Exercise instructions
Copy the listing below word for word, keeping every line unchanged.

Records provided
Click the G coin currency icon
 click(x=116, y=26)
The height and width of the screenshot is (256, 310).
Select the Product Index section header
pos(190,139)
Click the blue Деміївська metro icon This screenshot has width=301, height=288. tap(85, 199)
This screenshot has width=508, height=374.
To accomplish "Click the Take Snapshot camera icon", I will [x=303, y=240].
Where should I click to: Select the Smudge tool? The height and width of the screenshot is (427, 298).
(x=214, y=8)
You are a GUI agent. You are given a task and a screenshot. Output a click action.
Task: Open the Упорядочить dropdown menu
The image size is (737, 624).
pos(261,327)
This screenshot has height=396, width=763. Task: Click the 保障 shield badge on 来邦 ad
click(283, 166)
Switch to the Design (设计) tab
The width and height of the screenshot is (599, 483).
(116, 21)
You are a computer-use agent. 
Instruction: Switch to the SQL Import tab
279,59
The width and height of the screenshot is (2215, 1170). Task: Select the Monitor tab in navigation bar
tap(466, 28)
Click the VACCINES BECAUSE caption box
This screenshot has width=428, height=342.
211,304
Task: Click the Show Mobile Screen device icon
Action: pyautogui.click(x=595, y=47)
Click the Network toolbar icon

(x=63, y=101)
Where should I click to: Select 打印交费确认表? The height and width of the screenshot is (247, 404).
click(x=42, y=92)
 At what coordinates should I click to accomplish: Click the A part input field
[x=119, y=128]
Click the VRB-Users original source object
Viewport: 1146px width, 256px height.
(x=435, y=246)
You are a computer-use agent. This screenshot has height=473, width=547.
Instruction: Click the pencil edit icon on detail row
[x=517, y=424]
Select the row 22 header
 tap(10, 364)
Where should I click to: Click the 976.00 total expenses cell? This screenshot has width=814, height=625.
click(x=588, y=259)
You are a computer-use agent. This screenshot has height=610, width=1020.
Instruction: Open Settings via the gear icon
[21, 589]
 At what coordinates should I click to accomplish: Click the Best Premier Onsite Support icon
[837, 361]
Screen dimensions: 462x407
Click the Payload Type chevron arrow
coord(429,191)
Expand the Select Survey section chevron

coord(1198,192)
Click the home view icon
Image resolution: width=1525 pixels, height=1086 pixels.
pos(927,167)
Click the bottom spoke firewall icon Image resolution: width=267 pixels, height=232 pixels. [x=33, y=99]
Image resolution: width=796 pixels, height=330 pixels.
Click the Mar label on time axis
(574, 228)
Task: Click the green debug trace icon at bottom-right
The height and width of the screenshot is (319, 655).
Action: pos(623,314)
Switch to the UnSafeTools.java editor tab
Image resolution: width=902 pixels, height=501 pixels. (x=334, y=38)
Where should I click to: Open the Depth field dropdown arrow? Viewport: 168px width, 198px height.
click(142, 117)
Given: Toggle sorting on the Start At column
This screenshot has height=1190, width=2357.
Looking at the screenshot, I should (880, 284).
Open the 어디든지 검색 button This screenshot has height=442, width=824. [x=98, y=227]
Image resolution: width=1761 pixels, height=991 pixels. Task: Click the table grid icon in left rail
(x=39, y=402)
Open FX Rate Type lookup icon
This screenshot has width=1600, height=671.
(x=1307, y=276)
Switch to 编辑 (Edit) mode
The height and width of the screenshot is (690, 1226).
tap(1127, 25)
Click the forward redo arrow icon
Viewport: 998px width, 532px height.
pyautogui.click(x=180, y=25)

Finished answer
Click the G coin currency icon
 click(x=116, y=26)
The height and width of the screenshot is (256, 310).
Select the Product Index section header
pos(190,139)
Click the blue Деміївська metro icon This screenshot has width=301, height=288. tap(85, 199)
This screenshot has width=508, height=374.
To accomplish "Click the Take Snapshot camera icon", I will [x=303, y=240].
Where should I click to: Select the Smudge tool? The height and width of the screenshot is (427, 298).
(x=214, y=8)
You are a GUI agent. You are given a task and a screenshot. Output a click action.
Task: Open the Упорядочить dropdown menu
The image size is (737, 624).
pos(261,327)
This screenshot has height=396, width=763. Task: Click the 保障 shield badge on 来邦 ad
click(283, 166)
Switch to the Design (设计) tab
The width and height of the screenshot is (599, 483).
(116, 21)
You are a computer-use agent. 
Instruction: Switch to the SQL Import tab
279,59
The width and height of the screenshot is (2215, 1170). Task: Select the Monitor tab in navigation bar
tap(466, 28)
Click the VACCINES BECAUSE caption box
This screenshot has width=428, height=342.
211,304
Task: Click the Show Mobile Screen device icon
Action: pyautogui.click(x=595, y=47)
Click the Network toolbar icon

(x=63, y=101)
Where should I click to: Select 打印交费确认表? The height and width of the screenshot is (247, 404).
click(x=42, y=92)
 At what coordinates should I click to accomplish: Click the A part input field
[x=119, y=128]
Click the VRB-Users original source object
Viewport: 1146px width, 256px height.
(x=435, y=246)
You are a computer-use agent. This screenshot has height=473, width=547.
Instruction: Click the pencil edit icon on detail row
[x=517, y=424]
Select the row 22 header
 tap(10, 364)
Where should I click to: Click the 976.00 total expenses cell? This screenshot has width=814, height=625.
click(x=588, y=259)
You are a computer-use agent. This screenshot has height=610, width=1020.
Instruction: Open Settings via the gear icon
[21, 589]
 At what coordinates should I click to accomplish: Click the Best Premier Onsite Support icon
[837, 361]
Screen dimensions: 462x407
Click the Payload Type chevron arrow
coord(429,191)
Expand the Select Survey section chevron

coord(1198,192)
Click the home view icon
Image resolution: width=1525 pixels, height=1086 pixels.
pos(927,167)
Click the bottom spoke firewall icon Image resolution: width=267 pixels, height=232 pixels. [x=33, y=99]
Image resolution: width=796 pixels, height=330 pixels.
Click the Mar label on time axis
(574, 228)
Task: Click the green debug trace icon at bottom-right
The height and width of the screenshot is (319, 655).
Action: pos(623,314)
Switch to the UnSafeTools.java editor tab
Image resolution: width=902 pixels, height=501 pixels. (x=334, y=38)
Where should I click to: Open the Depth field dropdown arrow? Viewport: 168px width, 198px height.
click(142, 117)
Given: Toggle sorting on the Start At column
This screenshot has height=1190, width=2357.
Looking at the screenshot, I should (880, 284).
Open the 어디든지 검색 button This screenshot has height=442, width=824. [x=98, y=227]
Image resolution: width=1761 pixels, height=991 pixels. Task: Click the table grid icon in left rail
(x=39, y=402)
Open FX Rate Type lookup icon
This screenshot has width=1600, height=671.
(x=1307, y=276)
Switch to 编辑 (Edit) mode
The height and width of the screenshot is (690, 1226).
tap(1127, 25)
Click the forward redo arrow icon
Viewport: 998px width, 532px height.
pyautogui.click(x=180, y=25)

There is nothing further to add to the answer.